Experiment Design: Redesigned Onboarding with Network Effects and Weekly Seasonality
Background
You are launching a redesigned onboarding flow for a consumer social app. The redesign is expected to increase Day-7 activation among new users. However, onboarding can induce network effects (e.g., users invite others) and there is known weekly seasonality in traffic and behavior.
Task
Design a rigorous experiment plan that addresses the following:
-
Hypothesis and metrics:
-
State the hypothesis and null/alternative.
-
Specify primary metric(s), guardrail metrics, and network-effect secondary metrics.
-
Provide exact metric definitions, denominators, attribution rules, and time windows.
-
Randomization and exposure:
-
Choose the unit of randomization and exposure (user, household/device, geo, or graph/cluster) and justify your choice given potential interference from invites.
-
Power, MDE, and duration:
-
Provide sample size and power analysis, target MDE, and duration assumptions.
-
Explain how you will account for weekly seasonality (e.g., run for multiples of full weeks and allow Day-7 windows to mature).

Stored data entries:

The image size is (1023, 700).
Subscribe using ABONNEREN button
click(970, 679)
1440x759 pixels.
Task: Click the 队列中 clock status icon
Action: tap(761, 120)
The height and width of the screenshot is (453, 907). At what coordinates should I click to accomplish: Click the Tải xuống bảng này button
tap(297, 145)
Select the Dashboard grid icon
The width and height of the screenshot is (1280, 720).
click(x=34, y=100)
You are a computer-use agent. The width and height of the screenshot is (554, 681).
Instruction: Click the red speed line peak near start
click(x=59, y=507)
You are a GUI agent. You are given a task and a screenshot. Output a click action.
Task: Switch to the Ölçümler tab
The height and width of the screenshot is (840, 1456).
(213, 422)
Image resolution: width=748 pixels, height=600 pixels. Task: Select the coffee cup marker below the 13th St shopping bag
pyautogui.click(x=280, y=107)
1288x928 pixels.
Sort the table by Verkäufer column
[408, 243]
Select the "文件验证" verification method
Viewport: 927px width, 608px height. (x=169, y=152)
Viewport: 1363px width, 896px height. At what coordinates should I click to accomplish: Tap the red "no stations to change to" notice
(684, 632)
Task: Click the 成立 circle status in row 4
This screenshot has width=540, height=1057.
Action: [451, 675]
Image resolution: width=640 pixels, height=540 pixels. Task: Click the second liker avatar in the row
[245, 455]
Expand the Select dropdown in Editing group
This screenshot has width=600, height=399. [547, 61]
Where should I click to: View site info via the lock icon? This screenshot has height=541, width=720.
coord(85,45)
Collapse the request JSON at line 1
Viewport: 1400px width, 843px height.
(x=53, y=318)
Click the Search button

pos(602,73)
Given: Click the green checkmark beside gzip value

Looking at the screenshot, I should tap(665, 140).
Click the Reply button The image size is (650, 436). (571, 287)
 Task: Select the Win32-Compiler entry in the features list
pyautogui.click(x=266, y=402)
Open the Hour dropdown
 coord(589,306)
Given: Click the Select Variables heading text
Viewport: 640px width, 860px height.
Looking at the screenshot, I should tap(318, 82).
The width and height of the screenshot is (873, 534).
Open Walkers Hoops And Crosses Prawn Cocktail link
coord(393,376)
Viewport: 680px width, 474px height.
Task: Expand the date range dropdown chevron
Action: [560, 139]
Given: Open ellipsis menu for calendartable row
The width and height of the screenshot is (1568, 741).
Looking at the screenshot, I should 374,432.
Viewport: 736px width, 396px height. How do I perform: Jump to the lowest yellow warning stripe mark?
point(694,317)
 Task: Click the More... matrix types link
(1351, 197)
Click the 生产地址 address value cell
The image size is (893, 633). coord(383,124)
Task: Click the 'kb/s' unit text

_EXERCISE GOAL_
According to the onboarding experiment page, what is the redesign expected to increase? Use only the onboarding experiment page to respond; the rows play no part.

_SOLUTION TO THE PROBLEM_
Day-7 activation among new users.